While it’s somewhat disheartening to realize that there was an even more embarrassing entry on Quinn’s résumé than The Naked Street (which was simply a mediocre gangster story that thoroughly wasted the talents of Quinn, Anne Bancroft and Farley Granger), The Wild Party is the sort of haunting movie that’s dreadful by any normal measure and yet holds your attention because you want it to be better than it is — you’re rooting for the filmmakers to grab hold of their subject’s potential and you’re watching helplessly as they miss point after point. Director Horner’s evocation of the night-world atmosphere is superb, and there’s an occasional scene that does work — notably a whispered confidence from Honey to Erica that even though she’s been literally dragged into the netherworld by force, soon enough she’ll begin to like it and feel comfortable nowhere else — but for the most part McPartland’s script, with its only coincidental resemblance to actual human behavior, frustrates the director.

Like most Hollywood movies about jazz, the film’s conceit is that virtually everyone who likes it is a pervert or a crook — and yet some of the greatest L.A.-based jazz musicians of the time (tenor saxophonists Georgie Auld and Bud Shank, trumpeters Maynard Ferguson and Teddy Buckner, guitarist Barney Kessel, pianist Dave Pell and bassist Ralph Peña) are heard on the soundtrack, and two musicians are actually billed: Pete Jolly, who dubbed the piano when Persoff was supposedly playing; and clarinetist Buddy De Franco, who’s shown leading a quartet and whose music is considerably more interesting than the dialogue it’s supposedly underscoring. (De Franco was also in Count Basie’s small band when he appeared in the film Rhythm and Blues Revue — a clip-fest from a TV series that supposedly showed performances from Harlem’s Apollo Theatre, but which were actually studio films interspersed with the same stock clip of an audience used between every song to create the impression of being live; the irony was that De Franco was the only white person seen in Rhythm and Blues Revue.) The musical director was Buddy Bregman, house arranger/conductor at Verve Records (though when we see a record label in the film, it’s RCA Victor’s) who made albums with top-level talents like Ella Fitzgerald and Anita O’Day.

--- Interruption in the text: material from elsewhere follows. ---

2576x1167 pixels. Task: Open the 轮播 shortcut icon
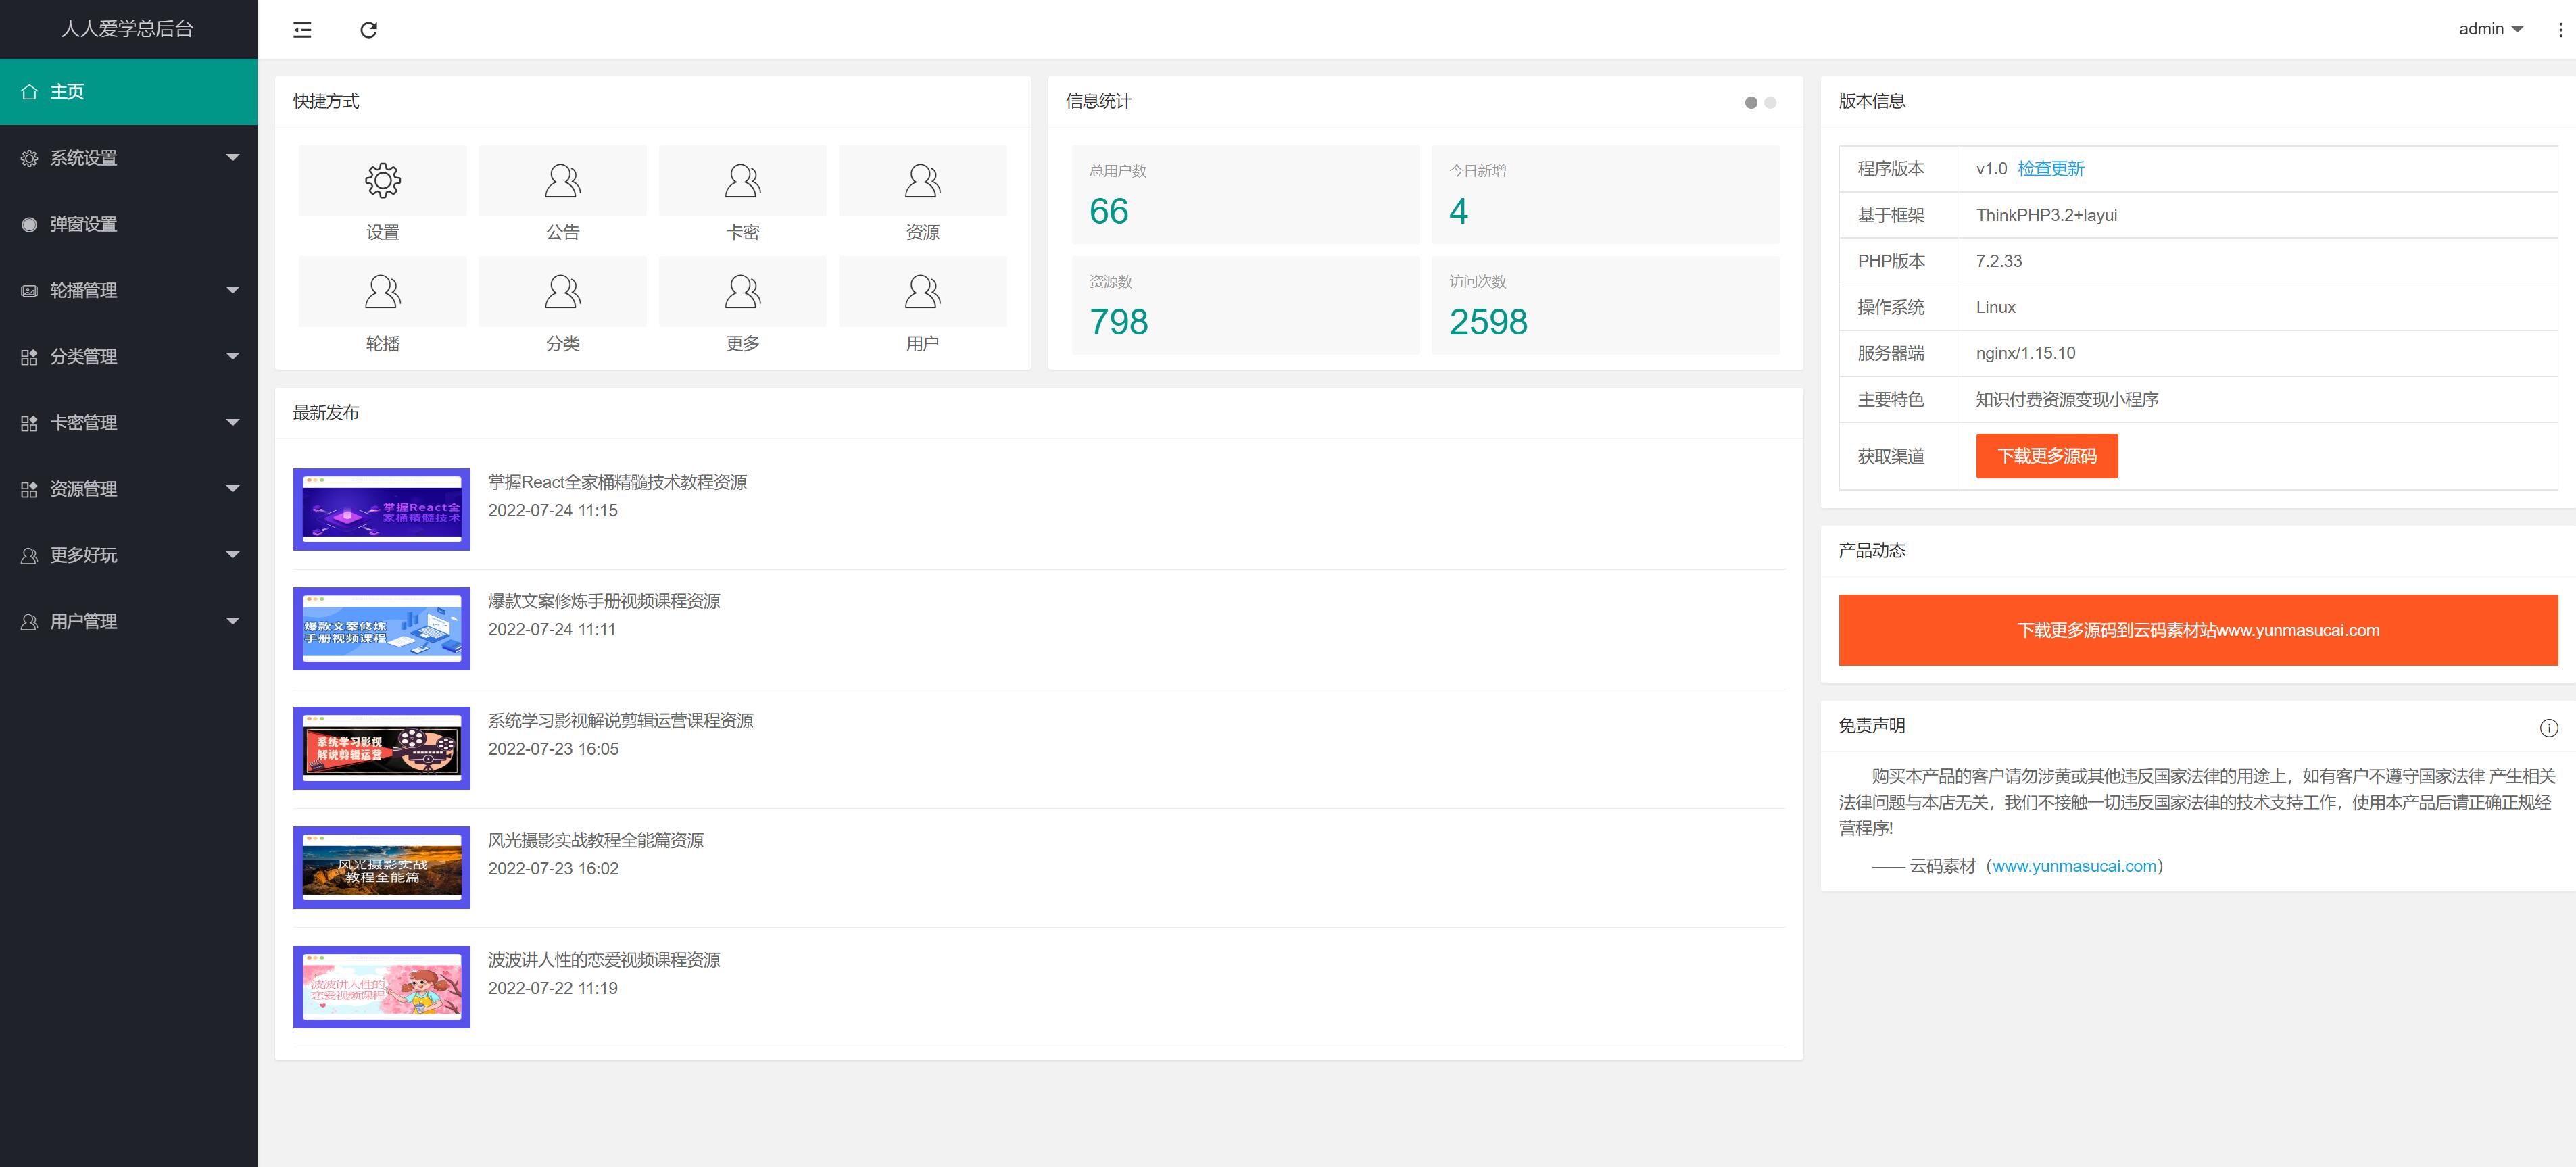382,292
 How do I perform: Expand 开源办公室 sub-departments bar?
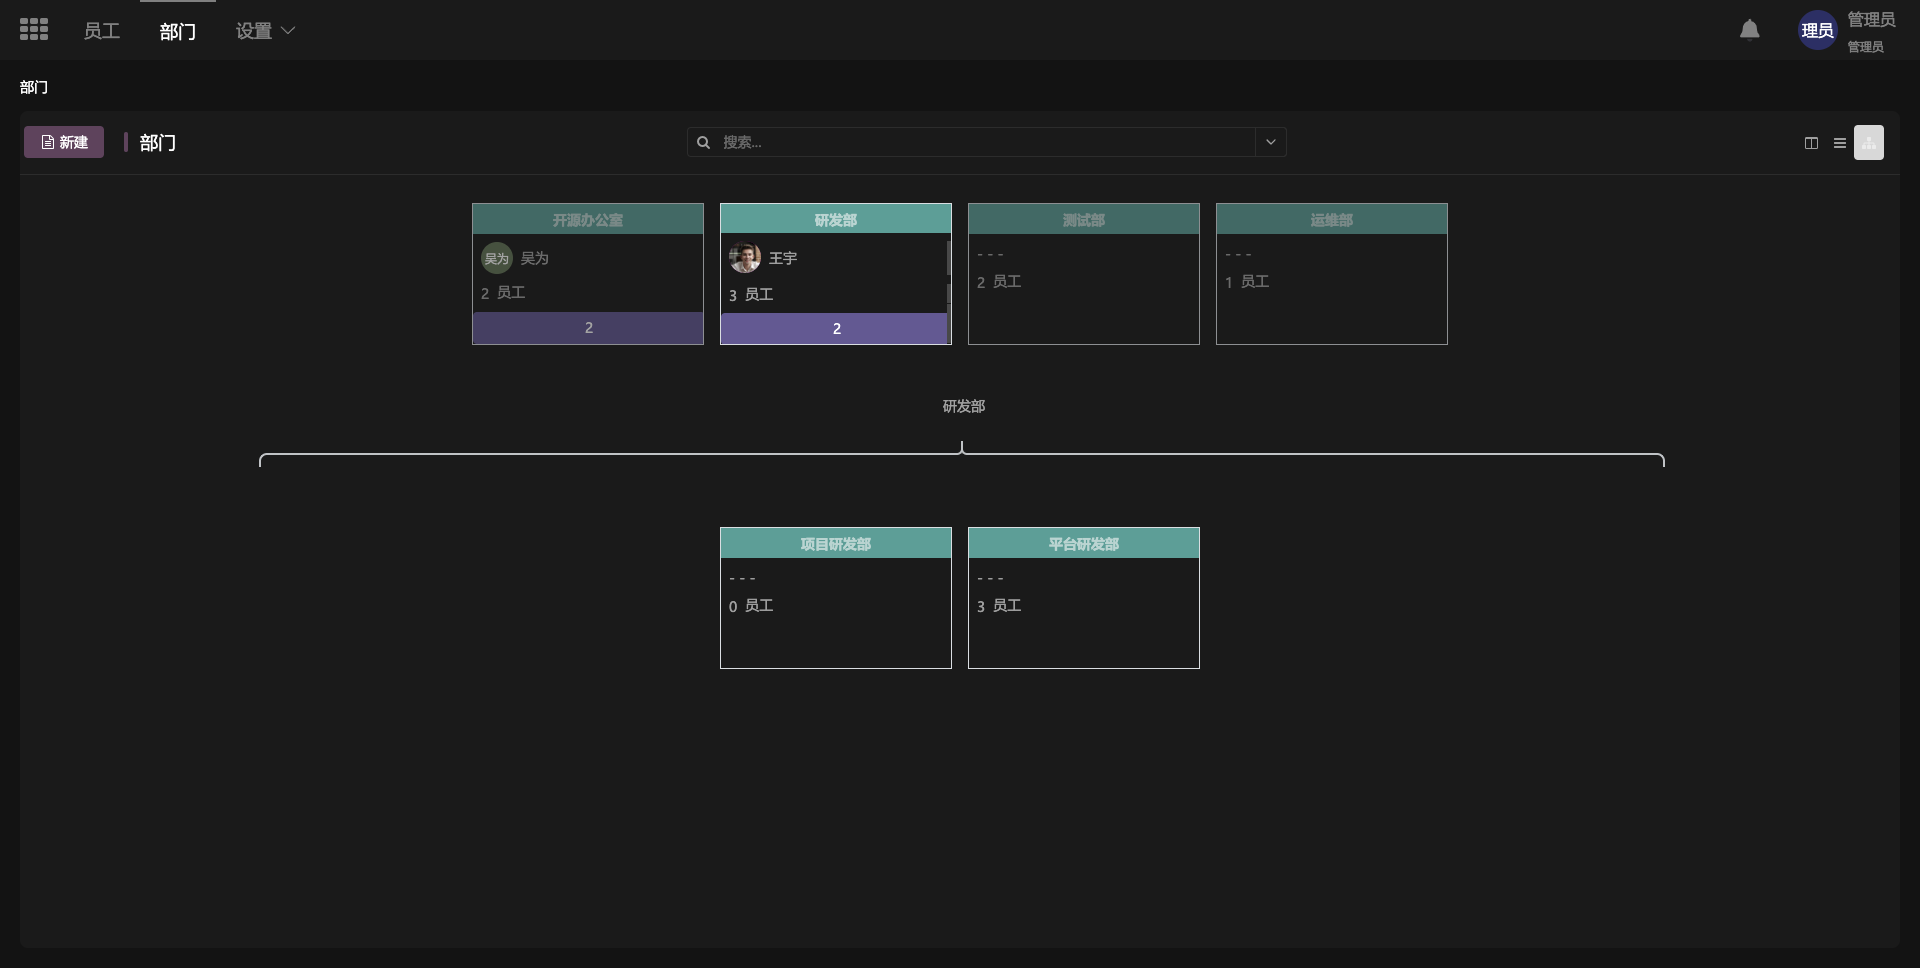point(588,328)
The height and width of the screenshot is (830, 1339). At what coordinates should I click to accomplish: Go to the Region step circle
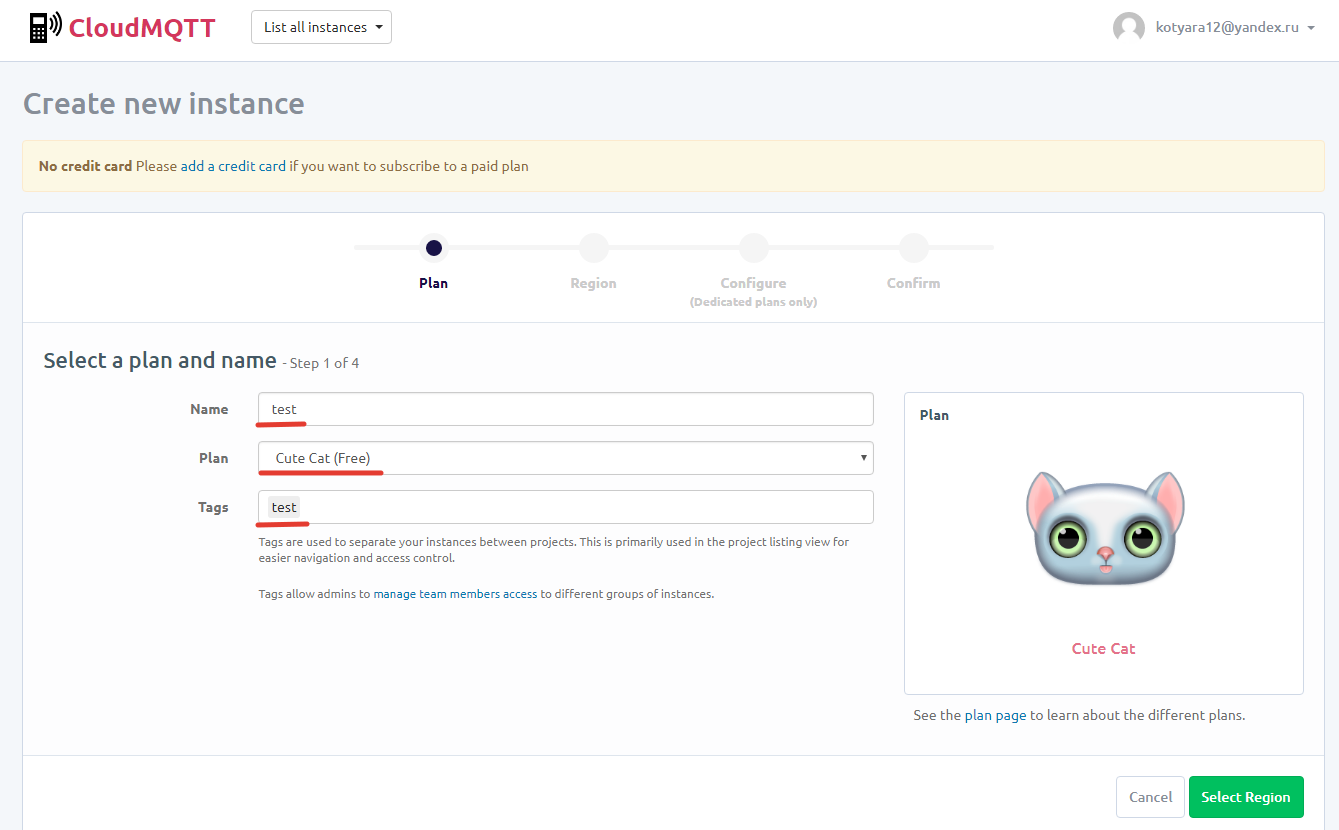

The jazz music heard in The Wild Party is of top quality and far more interesting and complex than the film’s story or dialogue — and had the filmmakers been a bit more sensitive to their subject and less interested in playing the whole Hollywood game of titillating the audience with a glimpse of the demi-monde while simultaneously justifying its depiction morally by proclaiming it an utterly horrible way to live, The Wild Party might have been a genuinely interesting success instead of a genuinely interesting flop. As for Ohmart, I was impressed by her in William Castle’s The House on Haunted Hill — though it might have been just relative since in that movie the rest of the cast was so incompetent Vincent Price and Ohmart were the only people in it who could act at all — but in The Wild Party she’s handicapped by being cast in the wrong role. As useless as the movie is overall, it still would have been stronger had Ohmart and Kathryn Grant switched roles; Ohmart is utterly unable to suggest any response to Quinn’s threats beyond simple annoyance — she’s not a good enough actress either to hint at any attraction to him or to portray desperate revulsion either — and the producers’ costume department made the mistake of cladding her in a bulky fur coat throughout that makes it difficult to see her physical charms: a bizarre mistake to make with an actress they were pushing as a rival to Monroe!